The 2010 Statement is built around seven questions: what is climate change?, how do we expect climate to evolve in the future?, how has Earth’s climate changed in the distant past?, how has climate changed in the recent past?, are human activities causing climate change?, what are the consequences of climate change?, and how do we deal with the uncertainty in the science?
After reading the Statement a couple of times I came away with the hope that the Academy gets a good writer to draft the next version. This one is hard going. The main reason is that each section says plainly enough that there is a lot of uncertainty in all this climate science. Consider this summary:
There are uncertainties in climate science. For example, a precise value cannot be
given for the likely range of warming because of uncertainties in climate sensitivity to small disturbances, although climate models and evidence from past climate change provide a plausible range of values. Climate changes over small regions and changes in rainfall patterns are very hard to estimate. Tipping points or rapid climate transitions associated with overall global warming are possible but cannot yet be predicted with confidence. These uncertainties work in both directions: there is a chance that climate change will be less severe than the current estimates of climate science, but there is also a chance that it will be more severe.

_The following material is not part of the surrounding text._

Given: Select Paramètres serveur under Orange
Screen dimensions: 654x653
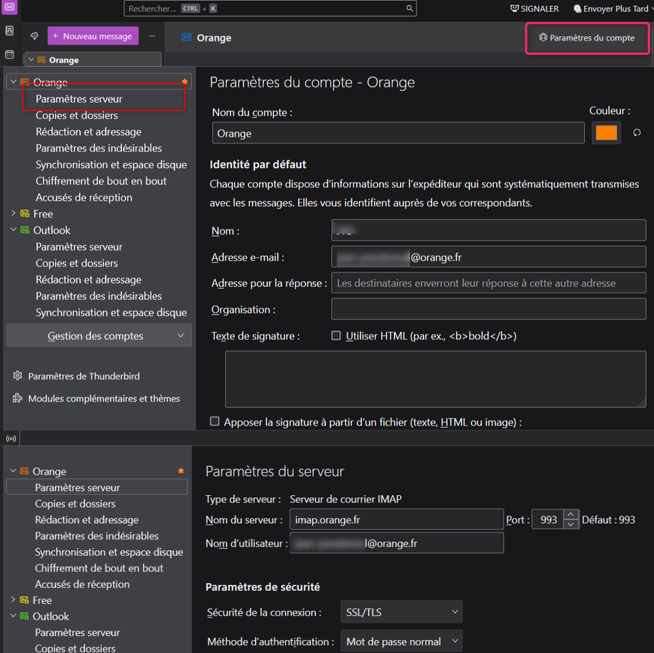Looking at the screenshot, I should point(79,99).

There is a lot of this ‘on the one hand, but on the other hand’ throughout the statement. Yet the take-home message in every other paragraph is remorseless: climate change is really serious and we have to do something about it quickly. Where is the evidence? Well, it’s hard to find. Again and again what we come across is what ‘the models’ say, as here:
Climate models estimate that, by 2100, the average global temperature will be between 2°C and 7°C higher than pre-industrial temperatures, depending on future greenhouse gas emissions and on the ways that models represent the sensitivity of climate to small disturbances. Models also estimate that this climate change will continue well after 2100.
It’s been a long while since I saw that 7°C figure put forward seriously by anyone. I assume that it will disappear in the next version. And even the models come with their own uncertainties:
Models simulate reasonably well the broad features of the present climate and the 20th century warming. This, however, does not guarantee accurate predictions into the future; changes could be more rapid or more gradual than projected. Overall, there is good agreement between models and observations at global and continental scales, but simulations are less reliable at the local scale. Some properties of climate are better captured by models than others; for example, temperature is generally more accurately simulated than rainfall.

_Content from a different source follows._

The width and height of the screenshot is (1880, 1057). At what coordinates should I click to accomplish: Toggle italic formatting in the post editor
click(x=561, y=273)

Your ordinary reader, having read that disclaimer, will then be puzzled about the high confidence with which the writers then picture a future hotter, drier, more extreme Australia prone to droughts and floods. All in all, the whole Statement is a conflict between scientific caution and a global warming agenda.
The new version needs to recognise that despite these grim warnings, there has been no significant warming in the 21st century so far, that all the evidence points to warming having been good for the eco-system, plants, animals and humanity, that the models have been just woeful in accounting for temperature changes, and that sea-levels don’t seem to be rising in any untoward way. It would be really nice to read an account from the Academy which sets out the sheer unsettled state of the science.
But I don’t expect it. The Academy has been issuing dire warnings about climate for several years now, and will keep on doing so, avoiding answering the important questions. I do not imagine that the present Government will be a source of funding, however.